Start of Supplied data
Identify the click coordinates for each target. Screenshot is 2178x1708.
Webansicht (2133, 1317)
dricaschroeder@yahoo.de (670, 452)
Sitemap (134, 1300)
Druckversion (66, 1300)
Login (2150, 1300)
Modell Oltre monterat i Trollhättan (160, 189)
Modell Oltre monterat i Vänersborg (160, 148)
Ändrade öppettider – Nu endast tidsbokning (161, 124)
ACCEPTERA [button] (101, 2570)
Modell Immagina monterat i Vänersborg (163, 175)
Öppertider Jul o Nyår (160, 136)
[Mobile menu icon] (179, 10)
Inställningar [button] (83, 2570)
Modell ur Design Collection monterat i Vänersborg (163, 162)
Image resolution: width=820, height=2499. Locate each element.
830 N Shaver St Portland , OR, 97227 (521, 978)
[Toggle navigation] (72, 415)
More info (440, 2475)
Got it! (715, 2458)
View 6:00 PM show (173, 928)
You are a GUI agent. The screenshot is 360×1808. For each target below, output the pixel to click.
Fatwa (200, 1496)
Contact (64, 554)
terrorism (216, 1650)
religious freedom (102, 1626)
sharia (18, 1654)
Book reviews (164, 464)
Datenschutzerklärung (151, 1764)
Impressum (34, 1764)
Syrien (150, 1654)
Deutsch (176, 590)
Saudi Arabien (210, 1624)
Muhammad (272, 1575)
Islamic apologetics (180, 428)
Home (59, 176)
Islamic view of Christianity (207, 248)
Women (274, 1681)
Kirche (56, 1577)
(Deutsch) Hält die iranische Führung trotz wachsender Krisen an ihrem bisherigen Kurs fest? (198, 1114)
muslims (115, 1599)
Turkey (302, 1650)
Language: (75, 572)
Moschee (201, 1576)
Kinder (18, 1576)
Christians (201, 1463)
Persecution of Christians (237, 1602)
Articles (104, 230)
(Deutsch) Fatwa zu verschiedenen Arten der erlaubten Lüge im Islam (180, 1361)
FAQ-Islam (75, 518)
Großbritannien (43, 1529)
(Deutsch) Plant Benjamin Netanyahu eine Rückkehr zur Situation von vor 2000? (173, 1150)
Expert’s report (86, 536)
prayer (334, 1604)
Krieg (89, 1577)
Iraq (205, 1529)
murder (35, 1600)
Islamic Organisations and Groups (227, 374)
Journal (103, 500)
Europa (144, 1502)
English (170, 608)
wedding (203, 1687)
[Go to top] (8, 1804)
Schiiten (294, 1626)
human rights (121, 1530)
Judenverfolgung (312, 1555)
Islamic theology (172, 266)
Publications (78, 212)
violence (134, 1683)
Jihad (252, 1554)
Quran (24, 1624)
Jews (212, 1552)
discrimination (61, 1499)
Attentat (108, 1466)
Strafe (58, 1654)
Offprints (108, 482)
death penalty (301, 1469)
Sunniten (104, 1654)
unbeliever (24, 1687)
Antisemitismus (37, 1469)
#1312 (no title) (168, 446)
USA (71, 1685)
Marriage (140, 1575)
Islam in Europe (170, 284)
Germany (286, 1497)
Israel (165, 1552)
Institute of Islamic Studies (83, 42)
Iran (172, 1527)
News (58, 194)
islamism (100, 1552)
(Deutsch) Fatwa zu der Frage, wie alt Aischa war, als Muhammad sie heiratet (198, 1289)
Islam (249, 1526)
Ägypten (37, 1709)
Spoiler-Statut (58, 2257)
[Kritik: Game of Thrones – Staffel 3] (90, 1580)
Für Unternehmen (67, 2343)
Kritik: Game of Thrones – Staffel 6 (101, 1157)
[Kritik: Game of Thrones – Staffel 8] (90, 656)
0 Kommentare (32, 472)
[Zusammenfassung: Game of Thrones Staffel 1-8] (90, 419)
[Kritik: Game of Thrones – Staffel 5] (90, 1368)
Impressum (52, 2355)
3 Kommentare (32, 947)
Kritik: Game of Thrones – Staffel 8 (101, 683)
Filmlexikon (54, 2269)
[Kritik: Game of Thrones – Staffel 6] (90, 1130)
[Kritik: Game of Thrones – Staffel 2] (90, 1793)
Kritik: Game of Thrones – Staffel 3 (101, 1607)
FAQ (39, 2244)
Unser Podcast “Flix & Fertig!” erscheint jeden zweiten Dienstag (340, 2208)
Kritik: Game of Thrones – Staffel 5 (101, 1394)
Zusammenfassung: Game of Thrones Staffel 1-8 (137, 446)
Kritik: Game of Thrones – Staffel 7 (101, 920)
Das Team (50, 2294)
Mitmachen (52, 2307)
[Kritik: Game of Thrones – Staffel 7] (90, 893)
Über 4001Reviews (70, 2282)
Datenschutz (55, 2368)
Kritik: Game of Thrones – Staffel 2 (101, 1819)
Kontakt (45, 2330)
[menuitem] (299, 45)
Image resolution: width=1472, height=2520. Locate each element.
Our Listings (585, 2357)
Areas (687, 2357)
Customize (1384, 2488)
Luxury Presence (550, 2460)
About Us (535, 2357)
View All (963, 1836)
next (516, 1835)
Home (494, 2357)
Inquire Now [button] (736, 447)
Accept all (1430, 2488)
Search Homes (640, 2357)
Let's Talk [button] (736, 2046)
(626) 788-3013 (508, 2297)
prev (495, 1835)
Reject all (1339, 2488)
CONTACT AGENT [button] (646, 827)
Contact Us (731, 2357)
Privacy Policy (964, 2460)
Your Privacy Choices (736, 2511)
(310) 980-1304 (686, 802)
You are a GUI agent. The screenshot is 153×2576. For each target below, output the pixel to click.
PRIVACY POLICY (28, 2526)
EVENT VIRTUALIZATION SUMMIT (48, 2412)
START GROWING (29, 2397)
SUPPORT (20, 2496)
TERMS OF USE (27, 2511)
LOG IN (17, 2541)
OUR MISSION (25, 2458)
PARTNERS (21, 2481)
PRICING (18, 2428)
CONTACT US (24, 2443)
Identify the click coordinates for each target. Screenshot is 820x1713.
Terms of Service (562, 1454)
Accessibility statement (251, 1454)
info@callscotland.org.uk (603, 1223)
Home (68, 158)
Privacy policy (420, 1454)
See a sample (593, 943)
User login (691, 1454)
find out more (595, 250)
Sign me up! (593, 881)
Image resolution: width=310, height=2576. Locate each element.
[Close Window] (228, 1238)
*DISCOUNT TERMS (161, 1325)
End of Supplied data
Copy all of the entries above exactly as shown.

Identify the click coordinates for each target. Screenshot is 2178x1708.
Webansicht (2133, 1317)
dricaschroeder@yahoo.de (670, 452)
Sitemap (134, 1300)
Druckversion (66, 1300)
Login (2150, 1300)
Modell Oltre monterat i Trollhättan (160, 189)
Modell Oltre monterat i Vänersborg (160, 148)
Ändrade öppettider – Nu endast tidsbokning (161, 124)
ACCEPTERA [button] (101, 2570)
Modell Immagina monterat i Vänersborg (163, 175)
Öppertider Jul o Nyår (160, 136)
[Mobile menu icon] (179, 10)
Inställningar [button] (83, 2570)
Modell ur Design Collection monterat i Vänersborg (163, 162)
Image resolution: width=820, height=2499. Locate each element.
830 N Shaver St Portland , OR, 97227 (521, 978)
[Toggle navigation] (72, 415)
More info (440, 2475)
Got it! (715, 2458)
View 6:00 PM show (173, 928)
You are a GUI agent. The screenshot is 360×1808. For each target below, output the pixel to click.
Fatwa (200, 1496)
Contact (64, 554)
terrorism (216, 1650)
religious freedom (102, 1626)
sharia (18, 1654)
Book reviews (164, 464)
Datenschutzerklärung (151, 1764)
Impressum (34, 1764)
Syrien (150, 1654)
Deutsch (176, 590)
Saudi Arabien (210, 1624)
Muhammad (272, 1575)
Islamic apologetics (180, 428)
Home (59, 176)
Islamic view of Christianity (207, 248)
Women (274, 1681)
Kirche (56, 1577)
(Deutsch) Hält die iranische Führung trotz wachsender Krisen an ihrem bisherigen Kurs fest? (198, 1114)
muslims (115, 1599)
Turkey (302, 1650)
Language: (75, 572)
Moschee (201, 1576)
Kinder (18, 1576)
Christians (201, 1463)
Persecution of Christians (237, 1602)
Articles (104, 230)
(Deutsch) Fatwa zu verschiedenen Arten der erlaubten Lüge im Islam (180, 1361)
FAQ-Islam (75, 518)
Großbritannien (43, 1529)
(Deutsch) Plant Benjamin Netanyahu eine Rückkehr zur Situation von vor 2000? (173, 1150)
Expert’s report (86, 536)
prayer (334, 1604)
Krieg (89, 1577)
Iraq (205, 1529)
murder (35, 1600)
Islamic Organisations and Groups (227, 374)
Journal (103, 500)
Europa (144, 1502)
English (170, 608)
wedding (203, 1687)
[Go to top] (8, 1804)
Schiiten (294, 1626)
human rights (121, 1530)
Judenverfolgung (312, 1555)
Islamic theology (172, 266)
Publications (78, 212)
violence (134, 1683)
Jihad (252, 1554)
Quran (24, 1624)
Jews (212, 1552)
discrimination (61, 1499)
Attentat (108, 1466)
Strafe (58, 1654)
Offprints (108, 482)
death penalty (301, 1469)
Sunniten (104, 1654)
unbeliever (24, 1687)
Antisemitismus (37, 1469)
#1312 (no title) (168, 446)
USA (71, 1685)
Marriage (140, 1575)
Islam in Europe (170, 284)
Germany (286, 1497)
Israel (165, 1552)
Institute of Islamic Studies (83, 42)
Iran (172, 1527)
News (58, 194)
islamism (100, 1552)
(Deutsch) Fatwa zu der Frage, wie alt Aischa war, als Muhammad sie heiratet (198, 1289)
Islam (249, 1526)
Ägypten (37, 1709)
Spoiler-Statut (58, 2257)
[Kritik: Game of Thrones – Staffel 3] (90, 1580)
Für Unternehmen (67, 2343)
Kritik: Game of Thrones – Staffel 6 (101, 1157)
[Kritik: Game of Thrones – Staffel 8] (90, 656)
0 Kommentare (32, 472)
[Zusammenfassung: Game of Thrones Staffel 1-8] (90, 419)
[Kritik: Game of Thrones – Staffel 5] (90, 1368)
Impressum (52, 2355)
3 Kommentare (32, 947)
Kritik: Game of Thrones – Staffel 8 (101, 683)
Filmlexikon (54, 2269)
[Kritik: Game of Thrones – Staffel 6] (90, 1130)
[Kritik: Game of Thrones – Staffel 2] (90, 1793)
Kritik: Game of Thrones – Staffel 3 (101, 1607)
FAQ (39, 2244)
Unser Podcast “Flix & Fertig!” erscheint jeden zweiten Dienstag (340, 2208)
Kritik: Game of Thrones – Staffel 5 (101, 1394)
Zusammenfassung: Game of Thrones Staffel 1-8 (137, 446)
Kritik: Game of Thrones – Staffel 7 (101, 920)
Das Team (50, 2294)
Mitmachen (52, 2307)
[Kritik: Game of Thrones – Staffel 7] (90, 893)
Über 4001Reviews (70, 2282)
Datenschutz (55, 2368)
Kritik: Game of Thrones – Staffel 2 (101, 1819)
Kontakt (45, 2330)
[menuitem] (299, 45)
Image resolution: width=1472, height=2520. Locate each element.
Our Listings (585, 2357)
Areas (687, 2357)
Customize (1384, 2488)
Luxury Presence (550, 2460)
About Us (535, 2357)
View All (963, 1836)
next (516, 1835)
Home (494, 2357)
Inquire Now [button] (736, 447)
Accept all (1430, 2488)
Search Homes (640, 2357)
Let's Talk [button] (736, 2046)
(626) 788-3013 (508, 2297)
prev (495, 1835)
Reject all (1339, 2488)
CONTACT AGENT [button] (646, 827)
Contact Us (731, 2357)
Privacy Policy (964, 2460)
Your Privacy Choices (736, 2511)
(310) 980-1304 (686, 802)
You are a GUI agent. The screenshot is 153×2576. For each target below, output the pixel to click.
PRIVACY POLICY (28, 2526)
EVENT VIRTUALIZATION SUMMIT (48, 2412)
START GROWING (29, 2397)
SUPPORT (20, 2496)
TERMS OF USE (27, 2511)
LOG IN (17, 2541)
OUR MISSION (25, 2458)
PARTNERS (21, 2481)
PRICING (18, 2428)
CONTACT US (24, 2443)
Identify the click coordinates for each target. Screenshot is 820x1713.
Terms of Service (562, 1454)
Accessibility statement (251, 1454)
info@callscotland.org.uk (603, 1223)
Home (68, 158)
Privacy policy (420, 1454)
See a sample (593, 943)
User login (691, 1454)
find out more (595, 250)
Sign me up! (593, 881)
Image resolution: width=310, height=2576. Locate each element.
[Close Window] (228, 1238)
*DISCOUNT TERMS (161, 1325)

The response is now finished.